Do not speak in the hearing of a fool,
for he will despise the good sense of your words.
The proverb is almost comical in the picture it connotes. The hero/guide shouts words of instruction, only to be ignored by the fool who then lands in the hidden trap…which if filled with tigers!
But how does this work out in everyday life? First it would be helpful to identify the person who is the fool (so we make sure it is not us!). Derek Kidner, a wonderful pithy commentator, offers this insight:
"By derivation, it seems to mean one who is dull and obstinate; but it must always be remembered that [Proverbs] has in mind a man’s chosen outlook, rather than his mental equipment. We are shown the kĕsîl as he is first in himself, and second in society."

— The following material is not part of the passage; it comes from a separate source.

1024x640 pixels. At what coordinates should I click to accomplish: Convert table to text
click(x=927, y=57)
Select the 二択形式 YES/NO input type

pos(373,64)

So we are looking for a person who in and of themselves has chosen to take such a foolish perspective on life, work, themselves, their relationships, hobbies, relative…you fill in the blank. Now they don’t have to have all of these flaws – one or two would sink a person. But here is the problem: The reader is cautioned about speaking in their hearing because they may despise the wisdom proffered. There are a few reasons for this: 1. the wisdom is wasted (no great harm with that); but 2. the fool may “discredit” the wisdom in front of others, thereby dulling the impact of how God is using you; or 3. the wisdom is not heard or well-regarded by the fool – and here there is a problem. If we as Christians are supposed to enrich the hearer with our words (cf. Prov. 16:24, 22:11; Eph. 4:25, 29; 2 Tim. 2:24), and, like Paul attempt to make every attempt to win others to the Lord (cf. 1 Cor. 9:19-22), then speaking wisdom at the wrong time may harden someone’s ears and heart, rather than being used by the Lord to encourage and draw them towards the God of all wisdom.
 Derek Kidner, Proverbs: An Introduction and Commentary, vol. 17, Tyndale Old Testament Commentaries (Downers Grove, IL: InterVarsity Press, 1964), 37.